Eso, sin contar que pasarse las recomendaciones por el forro no es una cuestión de renovaciones de carné. Son incontables los memos talluditos que se apelotonan en los bancos públicos con un café en vaso de parafina comprado en el bar de enfrente, que se agolpan en los merenderos a compartir tortilla, fumeque y fluidos o que salen a corretear o bicicletear en manada porque las normas son solo para los pardillos que tratamos de cumplirlas.

No tan deprisa

Con la necesidad perentoria que tenemos de echarnos al coleto medio gramo de esperanza, no quisiera ser yo quien viniera a pinchar el globo. Sin embargo, creo que haríamos bien en moderar las expectativas sobre la vacuna de Pfizer. Indudablemente, es fantástico todo lo que se nos ha contado sobre ella, pero en este instante es uno entre cientos de pájaros volando. Hay como dos docenas de circunstancias que podrían chafar el invento. E incluso aunque no se dieran tales vicisitudes —la enésima mutación indetectable del bicho mamón, por ejemplo— y los plazos se cumplieran, nada nos garantiza que el par de pinchacitos vayan a hacer que en la próxima primavera volvamos a nuestra vida anterior.
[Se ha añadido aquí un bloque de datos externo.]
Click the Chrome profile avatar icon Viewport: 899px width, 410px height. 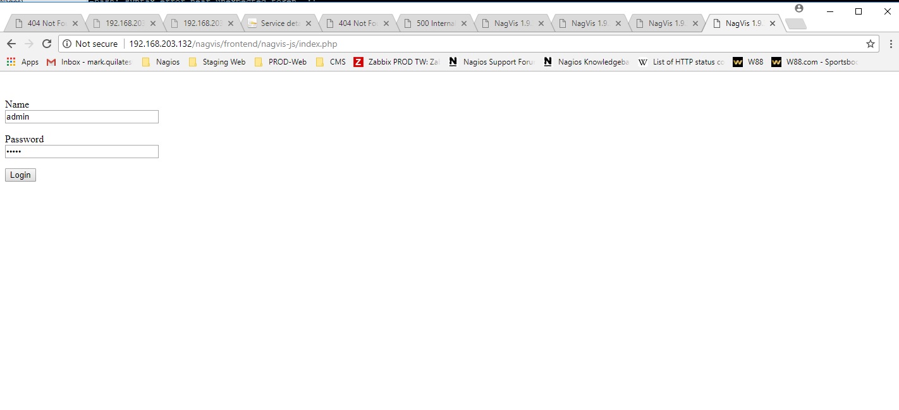(799, 8)
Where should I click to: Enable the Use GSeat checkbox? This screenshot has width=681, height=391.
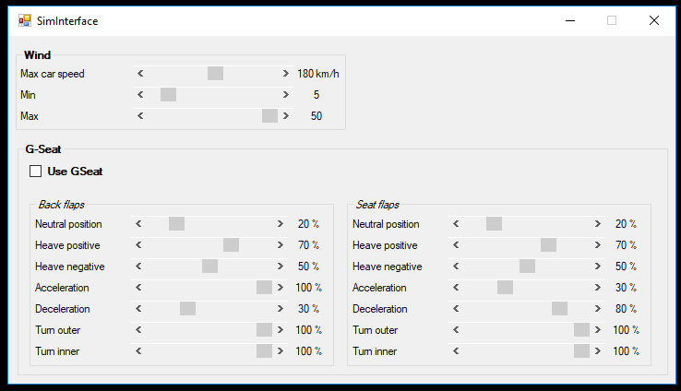pyautogui.click(x=36, y=172)
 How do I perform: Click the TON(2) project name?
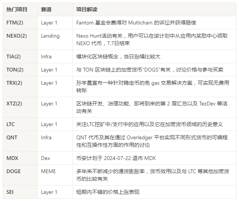[15, 70]
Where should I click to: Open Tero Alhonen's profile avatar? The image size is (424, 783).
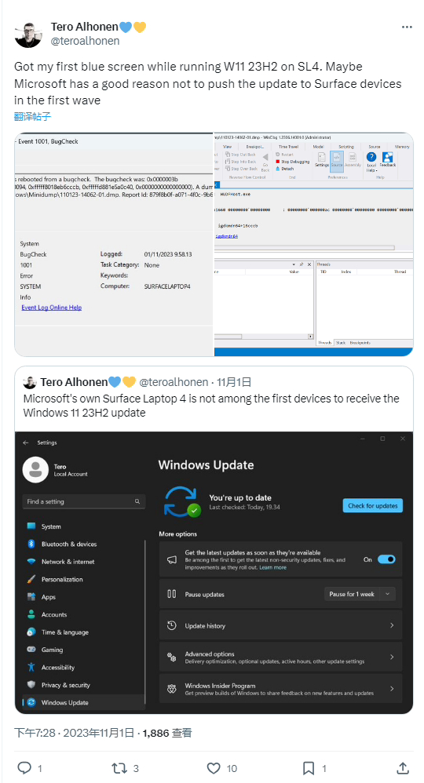(x=28, y=34)
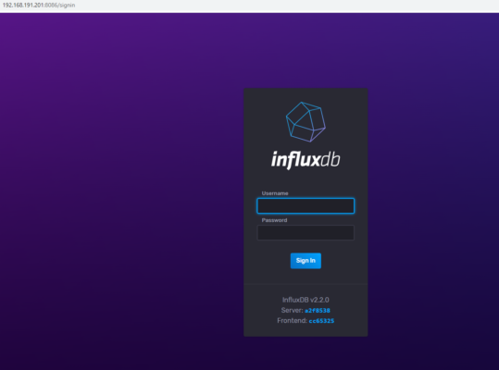Click the 8086 port number in URL
This screenshot has height=370, width=499.
[x=51, y=5]
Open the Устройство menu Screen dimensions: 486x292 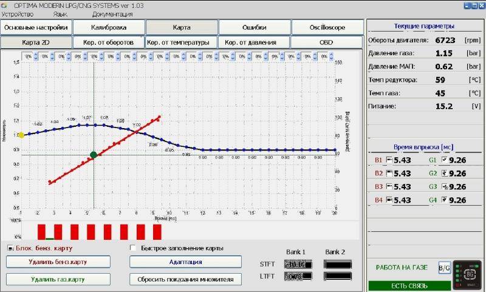coord(17,13)
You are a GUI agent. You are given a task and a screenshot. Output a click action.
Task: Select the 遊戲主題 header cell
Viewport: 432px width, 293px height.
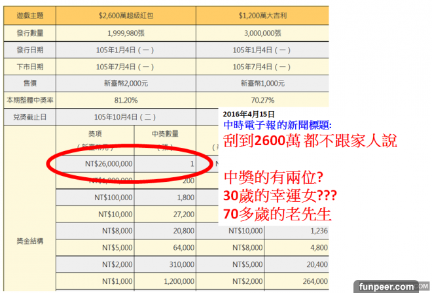27,13
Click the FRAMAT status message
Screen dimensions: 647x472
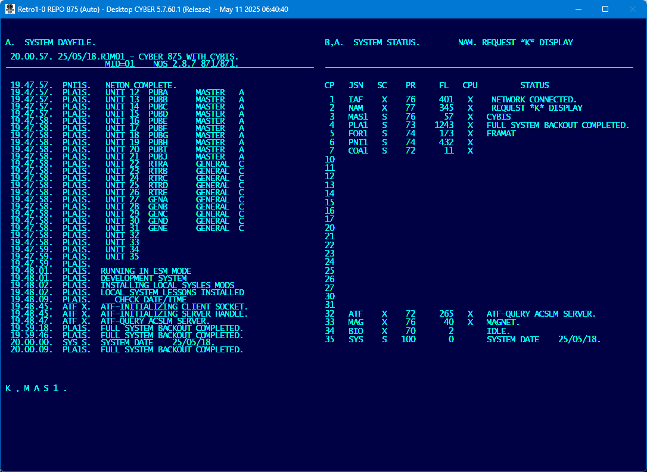pos(501,134)
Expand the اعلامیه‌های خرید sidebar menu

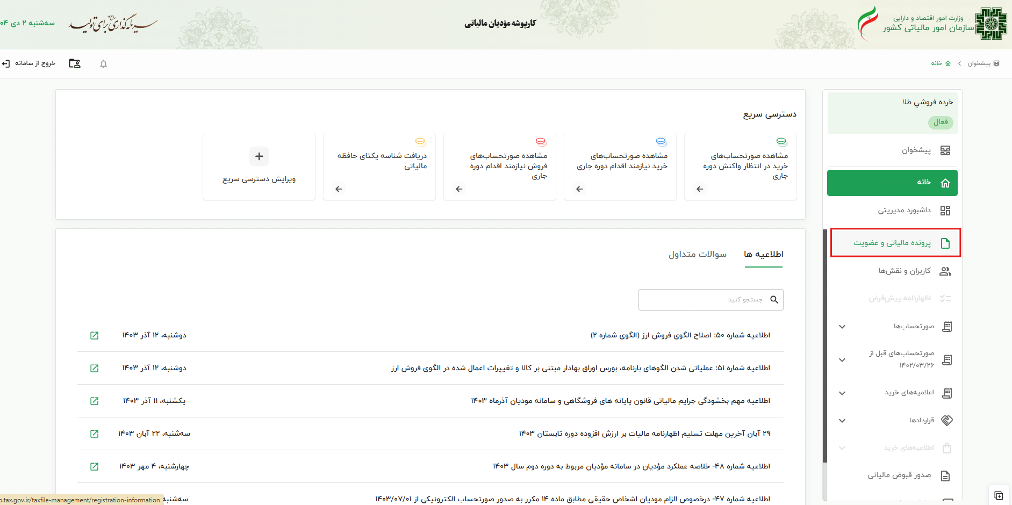pos(842,393)
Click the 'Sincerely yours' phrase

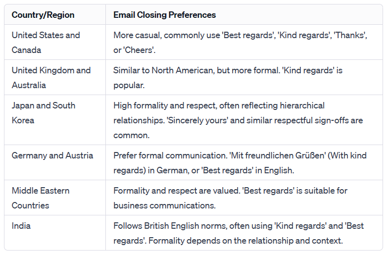click(x=197, y=120)
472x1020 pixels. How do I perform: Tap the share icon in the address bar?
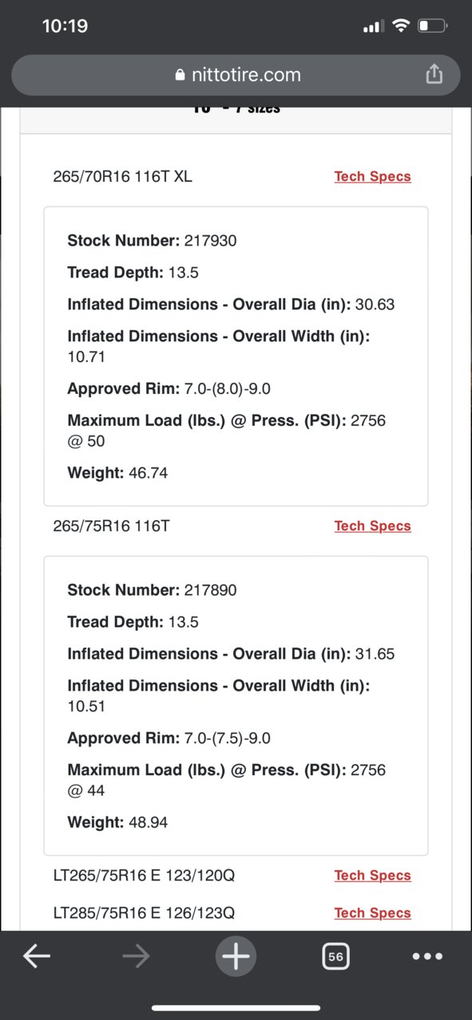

En resumen, que debemos vacunarnos también, por si acaso, contra el exceso de entusiasmo y de confianza. Lo vivido hasta ahora nos demuestra que en eso sí andamos fatal de anticuerpos. Esta segunda ola que nos está azotando es, en buena parte, hija de la facilidad para despreocuparnos y venirnos arriba. Bravo, pues, por lo que pueda ser que nos depare el futuro, pero vendamos la piel del oso solo cuando tengamos la certeza de haberlo cazado. Tiempo habrá de disfrutar la victoria como se merece y con quienes nos merecemos. Hasta ese día ojalá no muy lejano, hagamos acopio de prudencia y de paciencia, por favor.

No es marzo

Es del todo comprensible la humana sensación de hastío infinito que hace pensar y decir que estamos de vuelta en la casilla de salida. Me acuso el primero: por ahí he dejado escrito que ahora mismo andamos como en marzo y abril. Se entiende como exageración provocada por la impotencia que empuja al síndrome de Sísifo. Pero no es cierto. De hecho y por fortuna, es rotundamente falso.
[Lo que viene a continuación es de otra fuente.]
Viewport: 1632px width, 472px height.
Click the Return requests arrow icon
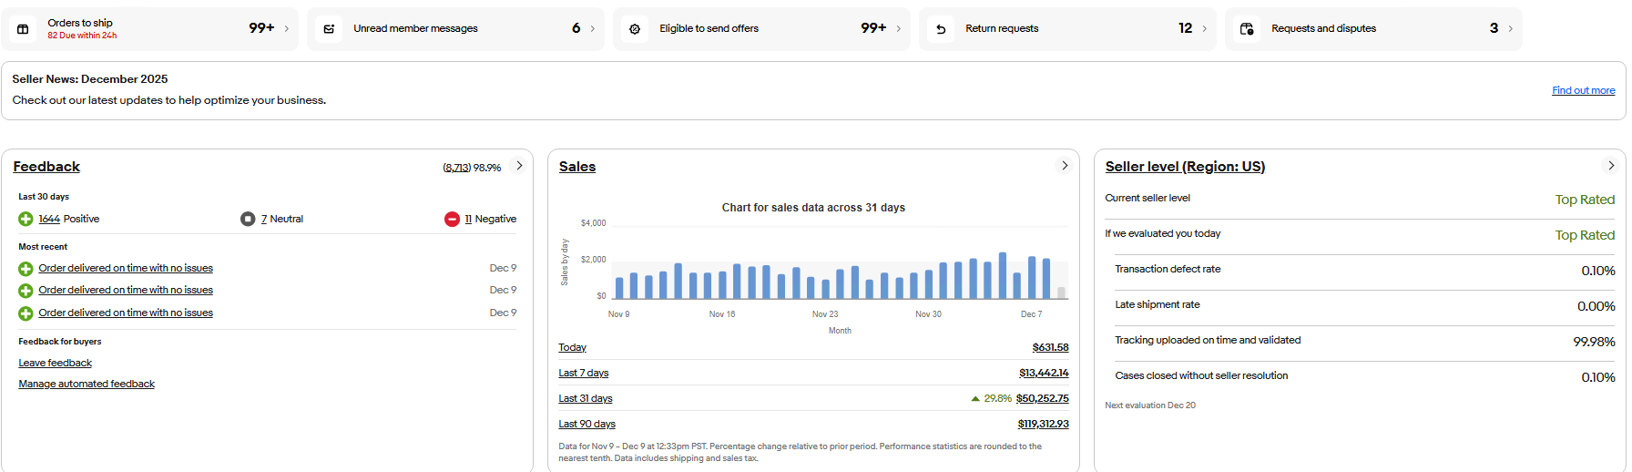941,29
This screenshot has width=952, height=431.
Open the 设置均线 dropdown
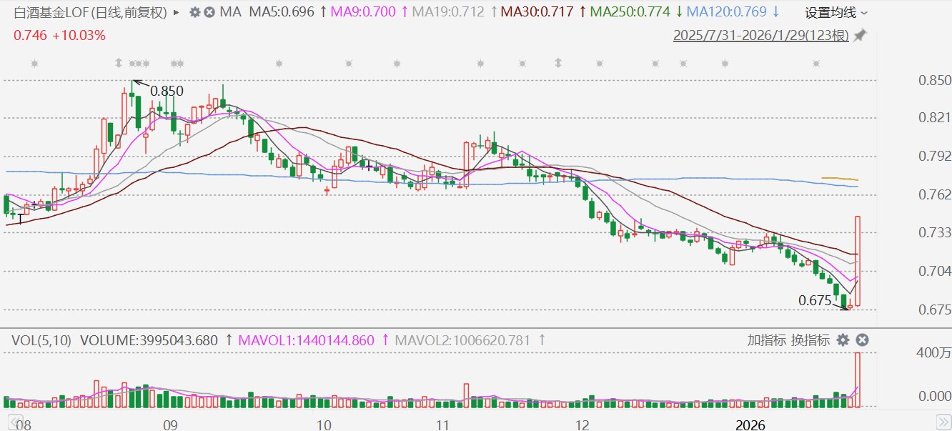coord(836,12)
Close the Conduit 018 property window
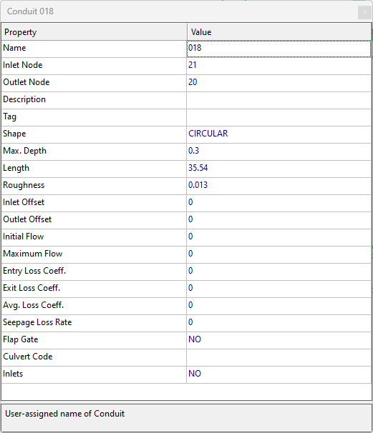Image resolution: width=373 pixels, height=433 pixels. [364, 12]
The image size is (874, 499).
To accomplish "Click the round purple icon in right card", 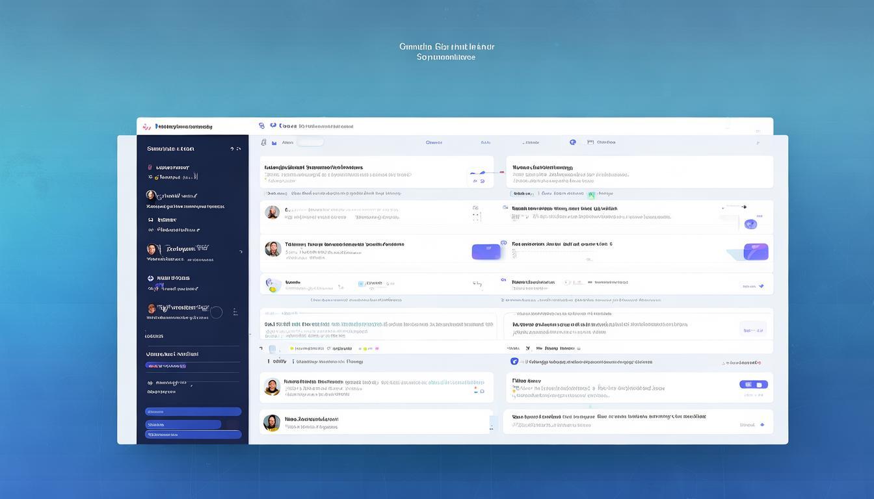I will 750,224.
Para empezar, tenemos medio año de conocimiento acumulado —si bien todavía incompleto y contradictorio— sobre el comportamiento del bicho. Añadan que en este instante el personal sanitario dispone de equipos de protección en número suficiente cuando en aquellos días terribles de primavera los profesionales de primera línea se tenían que forrar con bolsas de basura y calzarse pantallas hechas a mano por voluntarios de buena fe. Ídem de lienzo con las mascarillas, que aunque sigan siendo más caras de lo debido, ustedes y yo podemos adquirir cuando entonces eran una quimera.

Claro que no hay nada más esclarecedor que los datos. Es verdad que hoy hay más positivos, pero eso es porque también se hacen infinitamente más pruebas. Pero en primavera llegó a haber más de 3.000 ingresados en los hospitales de Hego Euskal Herria, 350 de ellos en la UCI, cuando ahora hay 850 en planta y 200 en UCI. Cifras tremendas pero aún lejanas.